To investigate whether myelin was associated with neuropathological markers of axonal distress in experimental autoimmune encephalomyelitis (EAE) mice treated with vehicle and with clemastine, a compound capable of enhancing remyelination.
It was reported that the presence of myelin may be associated with neuropathological evidence of axonal degeneration, introducing a provocative paradigm in which myelin, by serving as an immunological target at a cellular level, makes axons more susceptible to damage.
We induced EAE in 30 female mice. Vehicle or clemastine (10 mg/kg) was dosed daily. On day 30, mice were euthanized, and optic nerve ultrastructure analyzed using EM (10 images/optic nerve). Axons containing enlarged (EnM) and multiple mitochondria (MM) and presenting with darker axoplasm (DA) were quantified.

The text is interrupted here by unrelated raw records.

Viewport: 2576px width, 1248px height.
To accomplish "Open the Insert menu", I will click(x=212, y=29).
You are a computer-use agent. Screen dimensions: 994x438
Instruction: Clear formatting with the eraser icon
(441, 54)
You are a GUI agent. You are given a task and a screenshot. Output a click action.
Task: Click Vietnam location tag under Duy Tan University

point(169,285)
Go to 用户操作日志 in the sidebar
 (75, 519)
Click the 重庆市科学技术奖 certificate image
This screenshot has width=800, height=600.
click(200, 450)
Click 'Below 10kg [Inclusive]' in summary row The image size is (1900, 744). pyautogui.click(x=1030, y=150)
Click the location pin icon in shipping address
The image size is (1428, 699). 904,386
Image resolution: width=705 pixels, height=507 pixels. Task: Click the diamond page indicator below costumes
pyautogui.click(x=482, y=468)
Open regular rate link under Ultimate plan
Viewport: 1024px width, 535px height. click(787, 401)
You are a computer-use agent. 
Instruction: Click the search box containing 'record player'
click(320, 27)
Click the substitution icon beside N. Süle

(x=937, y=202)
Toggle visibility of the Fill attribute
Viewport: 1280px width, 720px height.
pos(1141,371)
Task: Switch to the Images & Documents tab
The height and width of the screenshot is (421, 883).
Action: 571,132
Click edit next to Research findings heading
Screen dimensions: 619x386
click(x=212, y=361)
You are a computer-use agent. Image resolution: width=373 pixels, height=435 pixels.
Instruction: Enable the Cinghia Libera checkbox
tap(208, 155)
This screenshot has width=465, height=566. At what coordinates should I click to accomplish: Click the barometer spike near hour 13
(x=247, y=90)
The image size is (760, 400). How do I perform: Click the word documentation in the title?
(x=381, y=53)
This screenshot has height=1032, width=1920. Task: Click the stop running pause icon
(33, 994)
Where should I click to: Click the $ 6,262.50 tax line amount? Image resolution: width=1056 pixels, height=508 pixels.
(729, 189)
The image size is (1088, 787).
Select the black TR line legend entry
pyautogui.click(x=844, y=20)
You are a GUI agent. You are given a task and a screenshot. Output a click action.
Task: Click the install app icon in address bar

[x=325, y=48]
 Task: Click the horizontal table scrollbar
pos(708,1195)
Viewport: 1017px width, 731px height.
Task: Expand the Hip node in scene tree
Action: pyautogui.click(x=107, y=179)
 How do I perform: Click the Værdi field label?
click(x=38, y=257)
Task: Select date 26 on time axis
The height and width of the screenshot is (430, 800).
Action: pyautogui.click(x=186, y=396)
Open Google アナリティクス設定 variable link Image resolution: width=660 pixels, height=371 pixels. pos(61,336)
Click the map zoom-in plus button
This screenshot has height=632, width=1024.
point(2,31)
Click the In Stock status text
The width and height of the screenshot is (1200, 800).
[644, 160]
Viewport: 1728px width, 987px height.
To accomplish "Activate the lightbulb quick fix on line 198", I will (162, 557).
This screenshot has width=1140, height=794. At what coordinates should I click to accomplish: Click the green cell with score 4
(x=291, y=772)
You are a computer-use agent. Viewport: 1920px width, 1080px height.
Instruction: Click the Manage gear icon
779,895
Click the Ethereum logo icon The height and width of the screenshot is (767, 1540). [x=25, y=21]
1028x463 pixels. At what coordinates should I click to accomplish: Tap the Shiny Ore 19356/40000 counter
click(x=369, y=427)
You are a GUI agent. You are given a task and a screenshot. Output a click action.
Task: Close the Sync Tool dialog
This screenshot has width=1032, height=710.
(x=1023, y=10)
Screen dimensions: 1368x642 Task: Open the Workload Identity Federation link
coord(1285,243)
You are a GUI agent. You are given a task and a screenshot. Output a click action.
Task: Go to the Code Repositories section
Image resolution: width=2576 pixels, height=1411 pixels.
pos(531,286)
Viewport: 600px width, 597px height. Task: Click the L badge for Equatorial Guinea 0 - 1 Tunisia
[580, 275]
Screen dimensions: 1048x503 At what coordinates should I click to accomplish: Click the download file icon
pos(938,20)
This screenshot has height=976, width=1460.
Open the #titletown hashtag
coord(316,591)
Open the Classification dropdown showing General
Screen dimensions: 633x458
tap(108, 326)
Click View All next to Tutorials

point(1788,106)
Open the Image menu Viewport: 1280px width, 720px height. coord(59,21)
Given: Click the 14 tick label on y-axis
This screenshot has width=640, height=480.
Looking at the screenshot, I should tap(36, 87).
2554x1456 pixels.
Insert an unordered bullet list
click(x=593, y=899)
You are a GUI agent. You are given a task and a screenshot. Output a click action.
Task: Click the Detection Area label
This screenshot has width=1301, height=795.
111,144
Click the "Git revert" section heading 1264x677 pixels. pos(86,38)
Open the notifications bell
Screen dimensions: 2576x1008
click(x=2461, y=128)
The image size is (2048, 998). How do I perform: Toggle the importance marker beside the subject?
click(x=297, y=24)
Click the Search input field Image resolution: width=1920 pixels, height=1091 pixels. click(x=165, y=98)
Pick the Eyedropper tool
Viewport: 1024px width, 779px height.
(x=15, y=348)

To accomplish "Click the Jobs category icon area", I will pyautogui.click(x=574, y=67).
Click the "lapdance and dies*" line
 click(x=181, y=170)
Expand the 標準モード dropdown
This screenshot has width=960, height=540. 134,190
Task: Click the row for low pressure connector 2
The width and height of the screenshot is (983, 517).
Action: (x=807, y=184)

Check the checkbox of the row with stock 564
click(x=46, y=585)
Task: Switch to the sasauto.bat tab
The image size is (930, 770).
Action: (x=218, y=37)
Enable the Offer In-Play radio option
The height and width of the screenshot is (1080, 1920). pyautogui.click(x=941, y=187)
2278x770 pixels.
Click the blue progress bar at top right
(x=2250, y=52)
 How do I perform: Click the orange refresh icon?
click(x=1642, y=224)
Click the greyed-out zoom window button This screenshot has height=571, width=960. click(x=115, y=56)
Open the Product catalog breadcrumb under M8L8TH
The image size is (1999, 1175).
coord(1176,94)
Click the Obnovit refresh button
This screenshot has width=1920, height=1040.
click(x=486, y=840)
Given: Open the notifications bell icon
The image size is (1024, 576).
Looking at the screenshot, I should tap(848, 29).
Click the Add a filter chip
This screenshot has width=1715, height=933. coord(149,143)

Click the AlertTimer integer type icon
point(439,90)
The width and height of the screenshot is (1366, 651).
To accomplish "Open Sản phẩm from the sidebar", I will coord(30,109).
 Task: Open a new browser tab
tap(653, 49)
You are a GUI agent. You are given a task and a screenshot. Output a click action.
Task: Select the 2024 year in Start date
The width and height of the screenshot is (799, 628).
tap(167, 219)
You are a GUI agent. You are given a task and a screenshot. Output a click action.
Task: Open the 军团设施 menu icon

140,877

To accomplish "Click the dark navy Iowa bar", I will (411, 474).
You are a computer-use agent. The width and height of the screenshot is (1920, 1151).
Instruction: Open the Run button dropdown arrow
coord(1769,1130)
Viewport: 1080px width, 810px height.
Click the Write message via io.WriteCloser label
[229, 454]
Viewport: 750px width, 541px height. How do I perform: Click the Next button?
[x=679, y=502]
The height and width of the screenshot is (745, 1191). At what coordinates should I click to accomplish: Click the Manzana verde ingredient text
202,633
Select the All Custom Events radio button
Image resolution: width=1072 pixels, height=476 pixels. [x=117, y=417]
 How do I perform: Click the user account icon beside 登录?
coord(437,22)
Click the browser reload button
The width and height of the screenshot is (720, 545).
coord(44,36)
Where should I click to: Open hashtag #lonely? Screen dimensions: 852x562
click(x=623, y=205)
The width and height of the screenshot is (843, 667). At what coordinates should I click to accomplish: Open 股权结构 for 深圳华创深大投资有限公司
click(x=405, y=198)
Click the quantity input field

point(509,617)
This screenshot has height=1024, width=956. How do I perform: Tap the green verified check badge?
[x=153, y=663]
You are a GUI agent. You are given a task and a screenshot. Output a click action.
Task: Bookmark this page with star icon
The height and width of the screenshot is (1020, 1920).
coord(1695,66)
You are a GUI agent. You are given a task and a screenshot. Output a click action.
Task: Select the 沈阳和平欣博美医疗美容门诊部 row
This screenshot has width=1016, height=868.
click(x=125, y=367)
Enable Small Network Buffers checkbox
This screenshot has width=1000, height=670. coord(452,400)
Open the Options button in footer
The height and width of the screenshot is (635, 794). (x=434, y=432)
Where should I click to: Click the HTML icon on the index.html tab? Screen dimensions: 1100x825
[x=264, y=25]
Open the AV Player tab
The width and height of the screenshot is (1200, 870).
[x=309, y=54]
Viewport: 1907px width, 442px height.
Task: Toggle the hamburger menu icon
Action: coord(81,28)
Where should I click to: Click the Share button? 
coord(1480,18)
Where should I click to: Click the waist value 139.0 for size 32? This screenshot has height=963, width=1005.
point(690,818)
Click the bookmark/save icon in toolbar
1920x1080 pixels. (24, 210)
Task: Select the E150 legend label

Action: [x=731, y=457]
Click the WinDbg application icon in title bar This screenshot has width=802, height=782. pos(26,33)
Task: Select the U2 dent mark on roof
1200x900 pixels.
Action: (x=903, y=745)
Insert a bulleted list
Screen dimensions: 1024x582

We found that the frequency of distressed axons was slightly higher in unmyelinated axons (27.8% displayed EnM,11.7% MM,14.8% DA) when compared with myelinated axons (25% showed EnM,11.6% MM,9.7% DA). We found that clemastine preserved the axon integrity and were able to identify axons by an increase of 32%.
The frequency of axons presenting EnM (12.7% of unmyelinated and 17.8% of myelinated axons) or MM (6.4% of unmyelinated and 6.6% of myelinated axons) was reduced by clemastine treatment, while the frequency of axons with DA increased in both unmyelinated and myelinated axons (28.8% of unmyelinated and 19.8% of myelinated axons).
We found that the signs of axonal degeneration were more prevalent in unmyelinated axons of mice treated with vehicle. The clemastine-treated group displayed a higher number of axons, a reduction in the percentage of axons with EnM and MM, but more DA axons. While this approach is limited in scope—our findings are consistent that remyelination therapy is beneficial to axonal integrity. These findings cast significant doubt on the previous claim that myelin is a risk factor for axonal degeneration in autoimmune demyelinating disease.